Their 2016 Midsummer Retail Report recorded a mixed picture across the country, with rents increasing in places but stagnating or decreasing in other centres.
The real estate services company surveyed 27 town and city centres across Scotland.
Of those, three recorded increasing rents, nine saw a decline and the remaining 15 were stable.
Perth had a 10% rise over the last year – proof, the report’s authors said, that small city-centre shops can be desirable if the right clientele can be attracted.
Edinburgh saw an increase of 3% but the report said the market for retail space is being distorted in the short-term by plans to rebuild the St James Centre, which has left many occupiers seeking a temporary home.
Colliers predicted that prices on nearby George Street and Princes Street will rise as a result.
In Dundee, the rate of vacant shop premises has been increasing since April 2014, with more than 18% of units now unoccupied.

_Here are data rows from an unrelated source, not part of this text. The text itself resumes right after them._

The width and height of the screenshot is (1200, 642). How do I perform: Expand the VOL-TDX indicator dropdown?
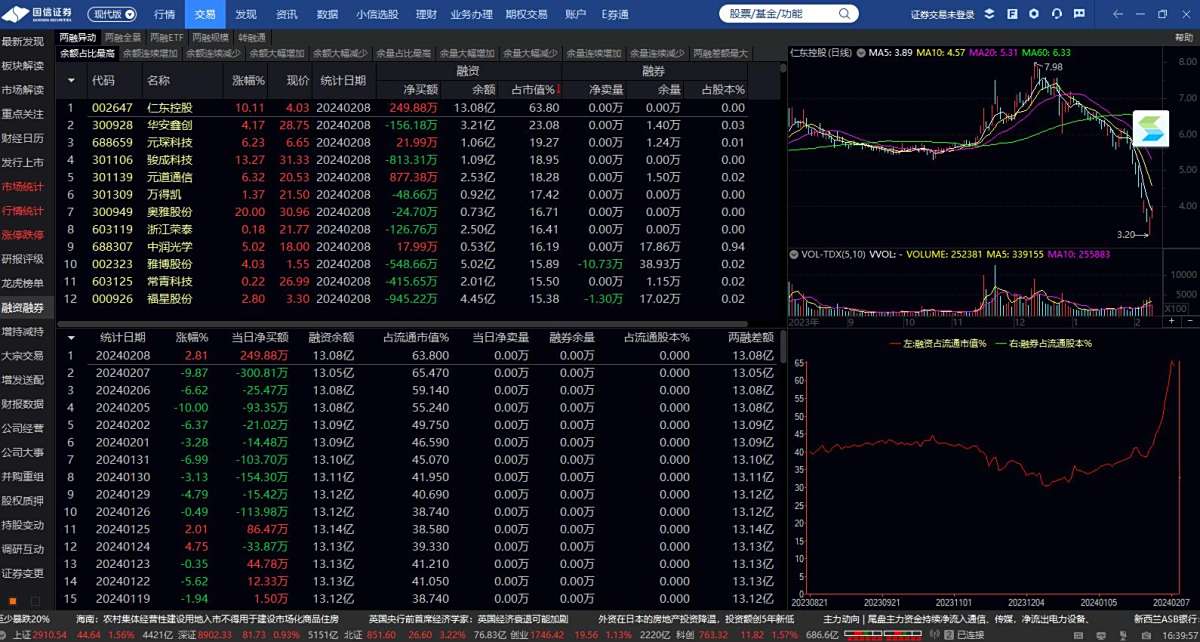point(794,255)
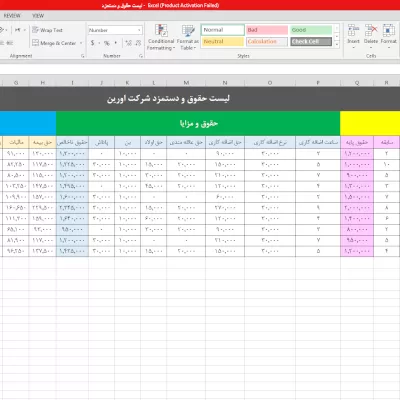This screenshot has width=400, height=400.
Task: Expand the Merge & Center dropdown arrow
Action: coord(81,43)
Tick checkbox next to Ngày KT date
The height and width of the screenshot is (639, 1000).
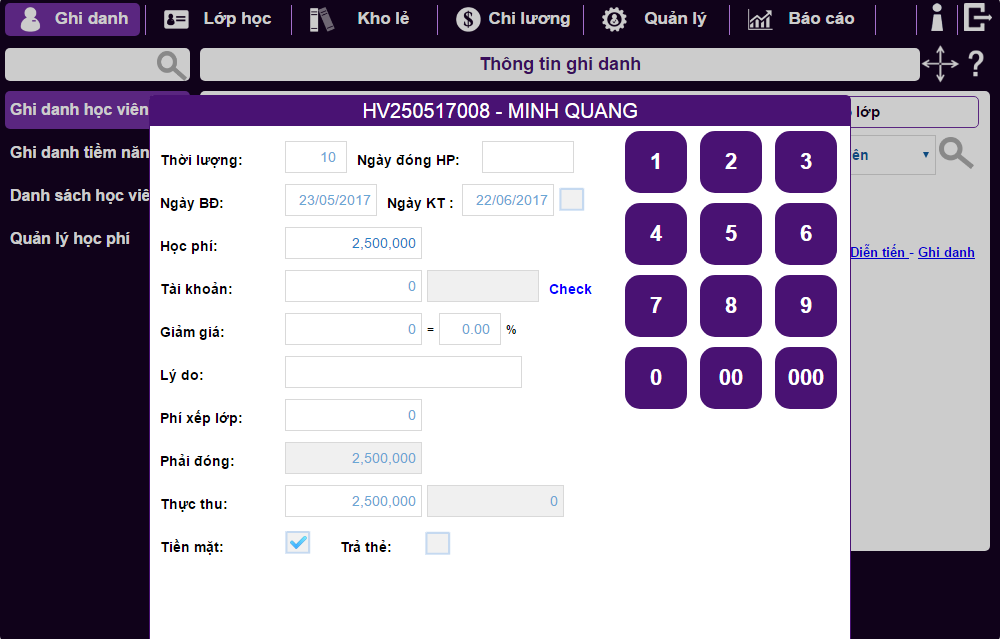tap(571, 200)
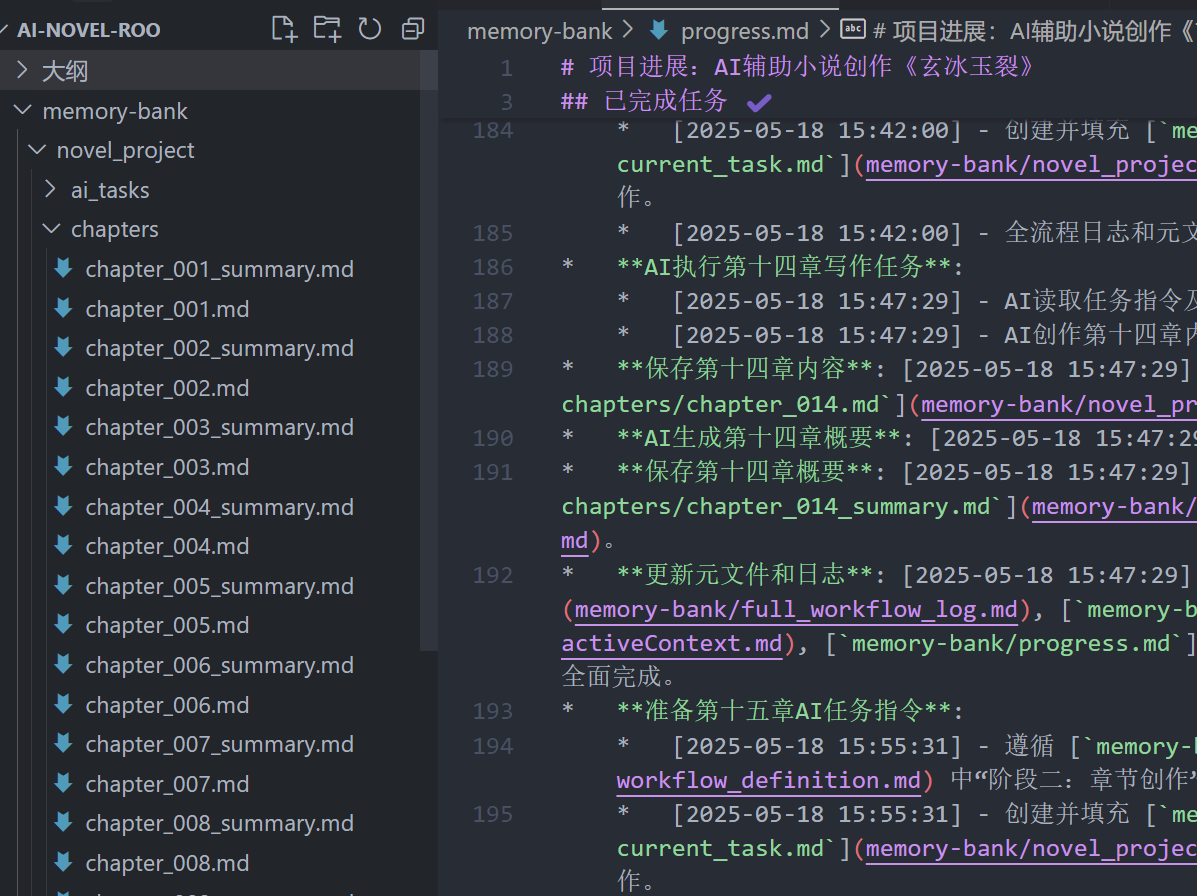Open chapter_007_summary.md file
1197x896 pixels.
tap(220, 744)
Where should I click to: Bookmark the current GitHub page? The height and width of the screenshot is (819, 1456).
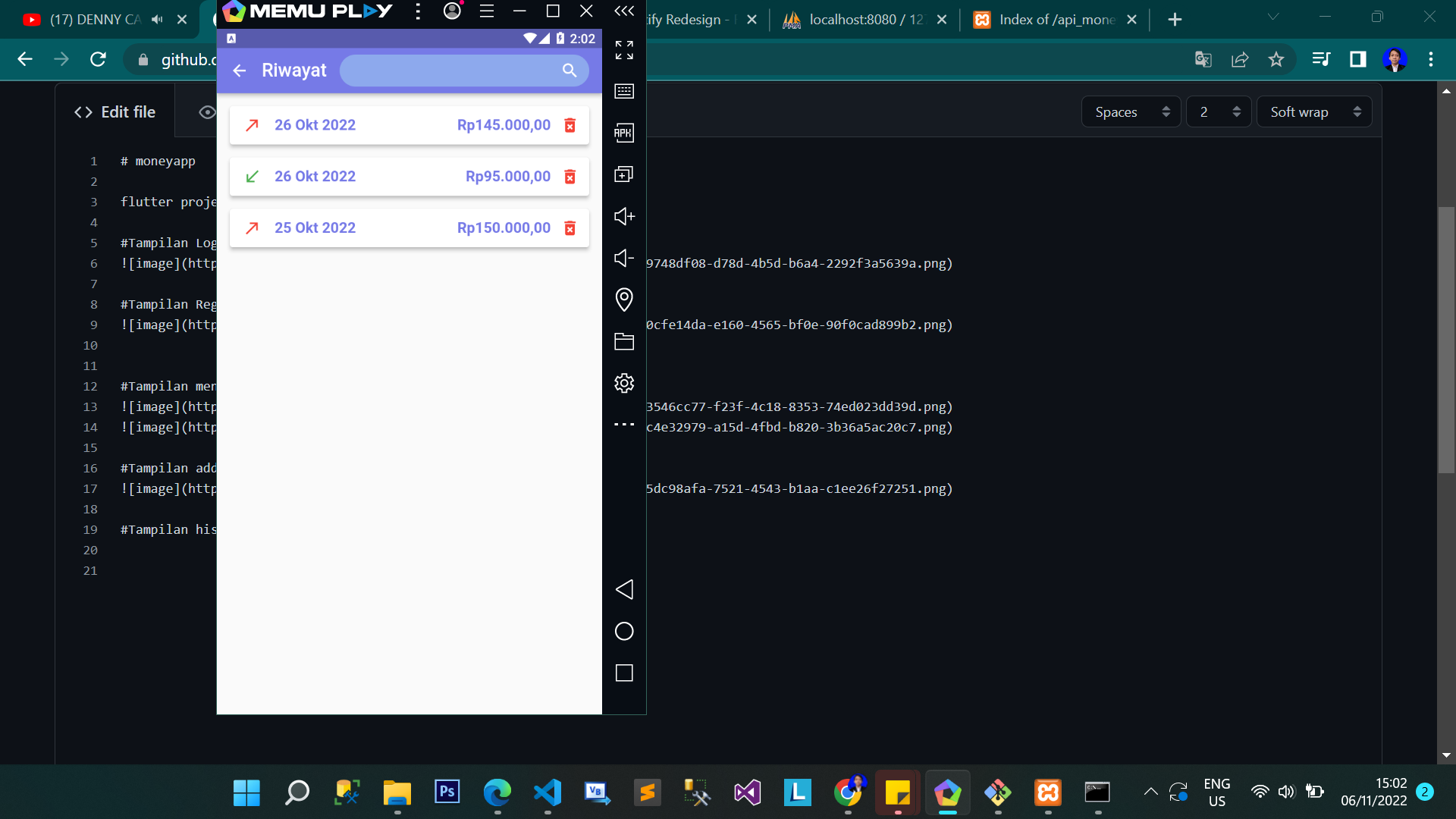click(x=1277, y=59)
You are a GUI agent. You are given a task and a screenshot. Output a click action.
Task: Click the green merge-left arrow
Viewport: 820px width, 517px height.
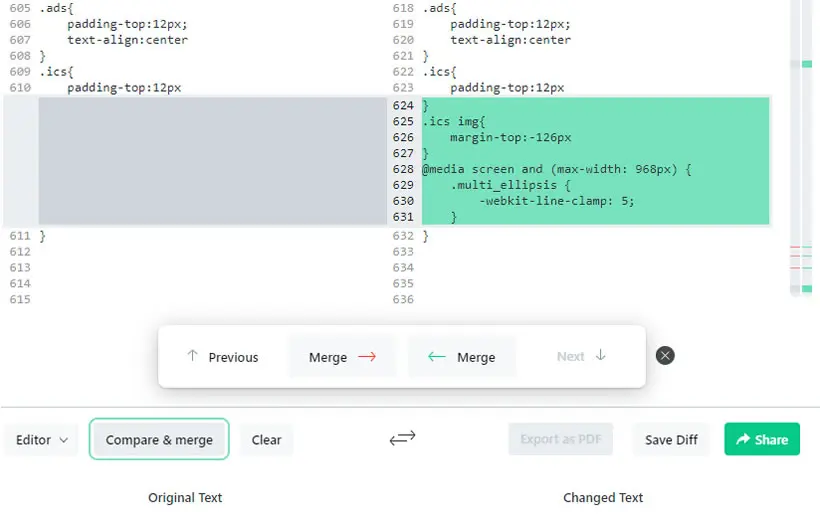pyautogui.click(x=436, y=357)

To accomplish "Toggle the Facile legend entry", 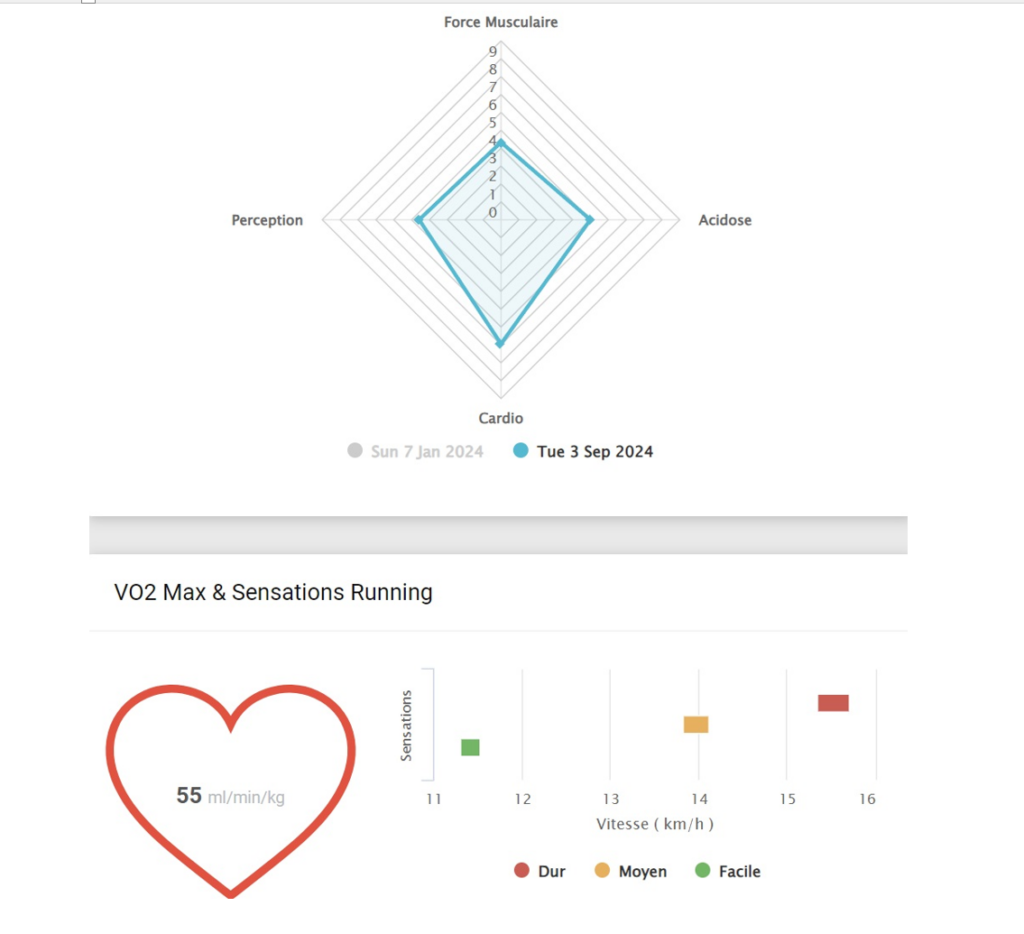I will click(x=728, y=871).

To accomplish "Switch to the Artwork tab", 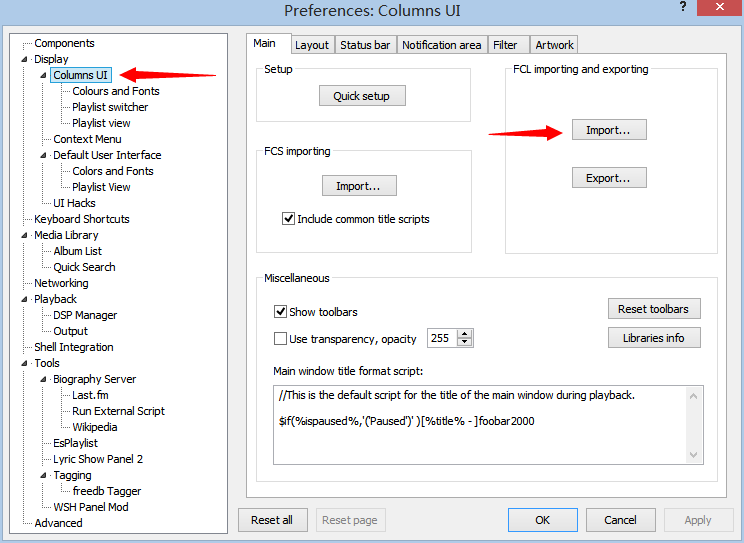I will tap(554, 45).
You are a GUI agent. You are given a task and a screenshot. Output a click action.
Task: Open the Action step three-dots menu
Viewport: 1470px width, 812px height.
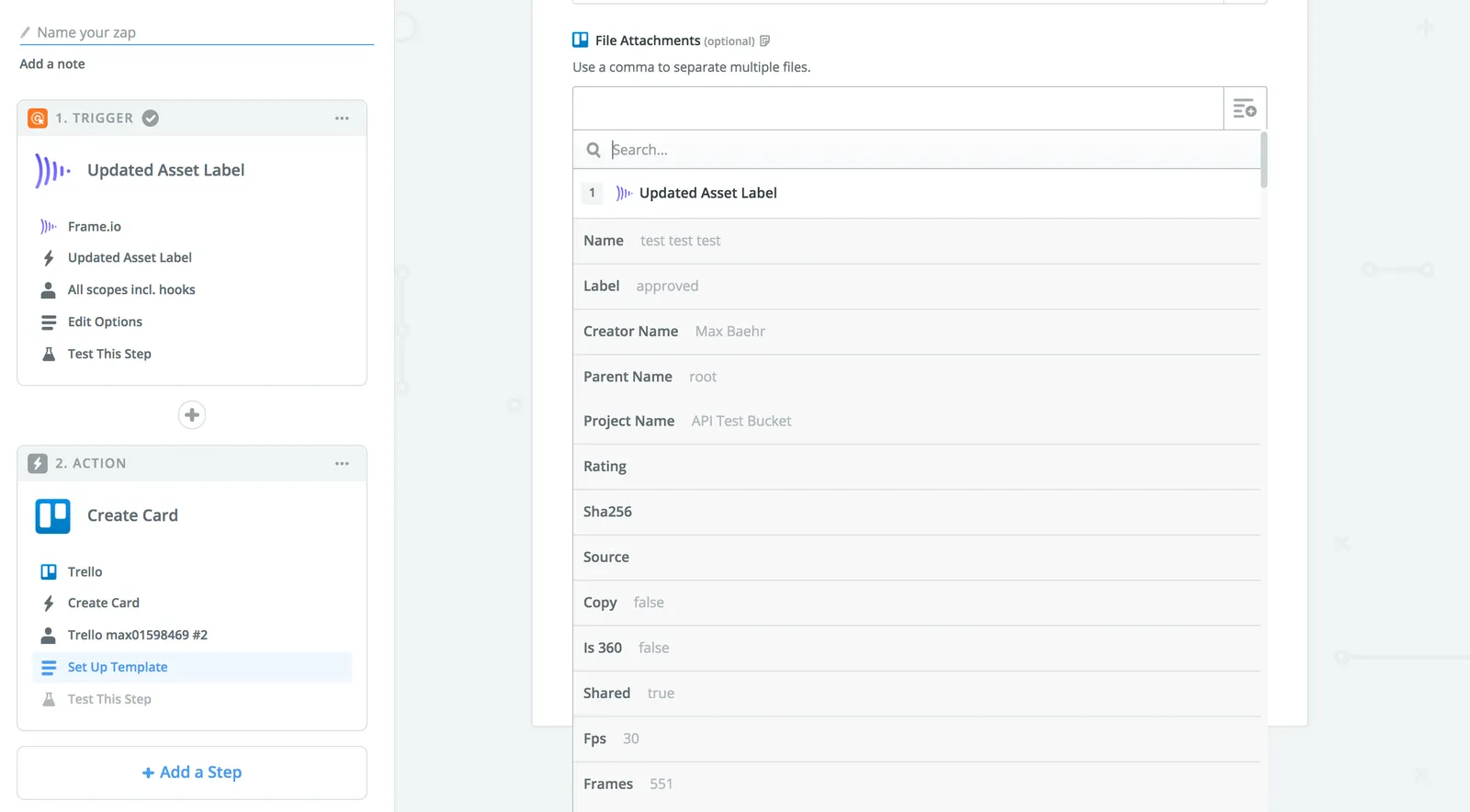342,464
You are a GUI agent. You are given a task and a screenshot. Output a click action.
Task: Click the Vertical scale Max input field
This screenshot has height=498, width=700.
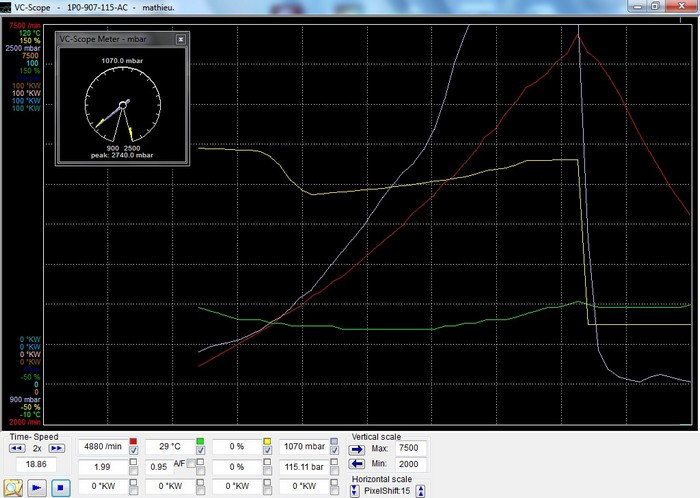tap(412, 449)
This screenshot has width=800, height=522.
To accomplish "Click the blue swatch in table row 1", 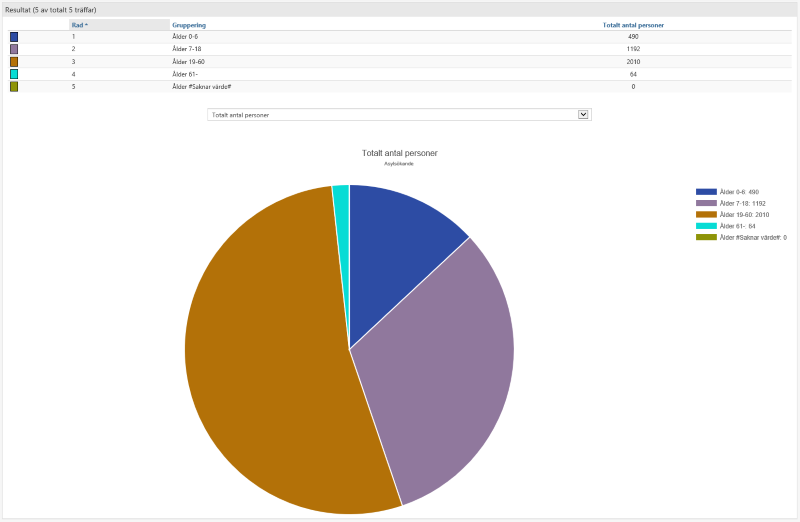I will (x=14, y=36).
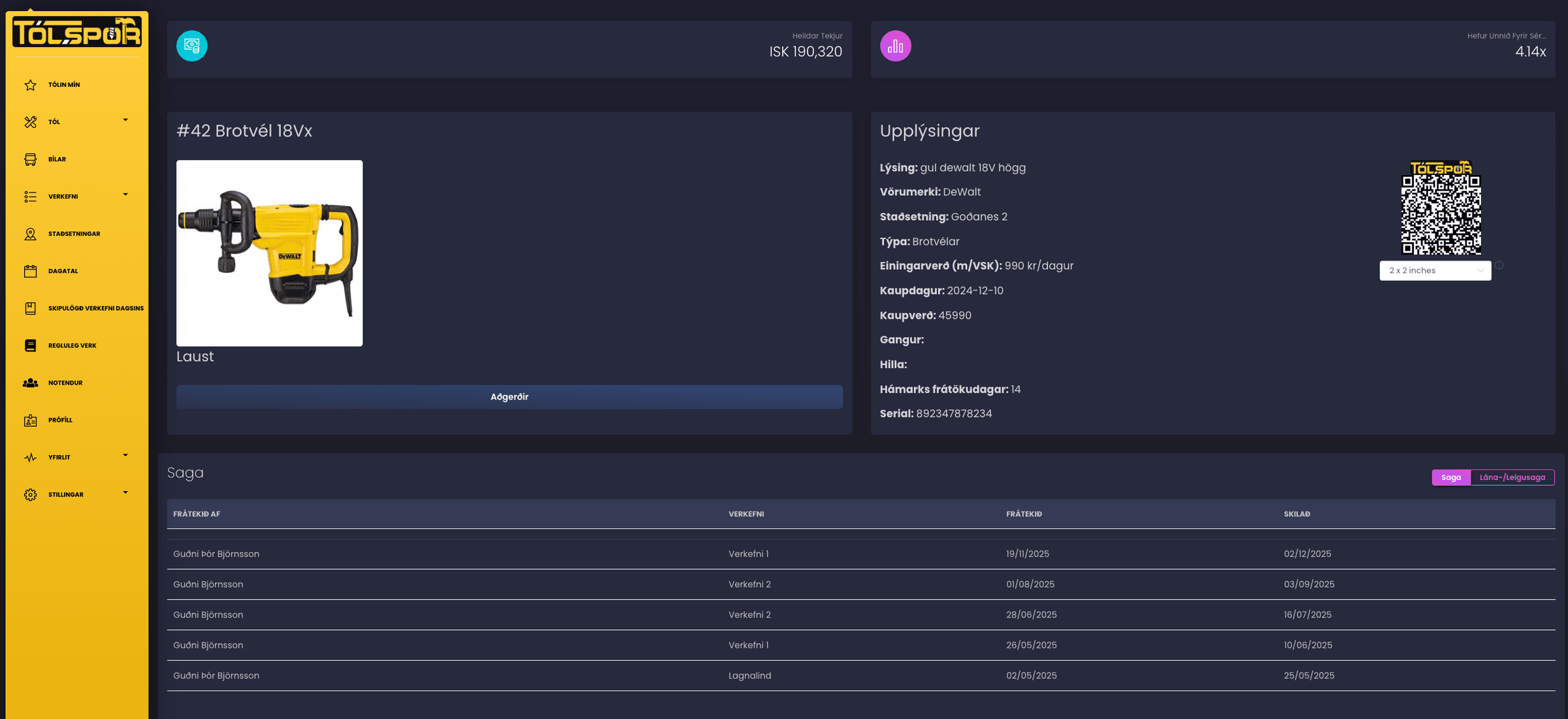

The “gravitational pull” of Glasgow and its big shopping centres was also thought to be having an impact on some smaller town centres. Of the nine centres with deteriorating rents, five are located in the west of Scotland – Ayr, Cumbernauld, Greenock, Hamilton and Irvine.
Overall, the report found, average rents in the sector north of the border have hardly moved over the last 12 months, down 0.2% since June last year.
John Duffy, director of in-town retail with Colliers International in Scotland, said: “Glasgow is by far the strongest shopping destination in Scotland and supply is struggling to keep up with demand, even as new space is created.
“While many retail brands are very selective, they will still pay top dollar for a prime destination.
“Smaller high streets have stagnated in recent years and some have moved backwards as retailers leave for larger, out-of-town destinations.”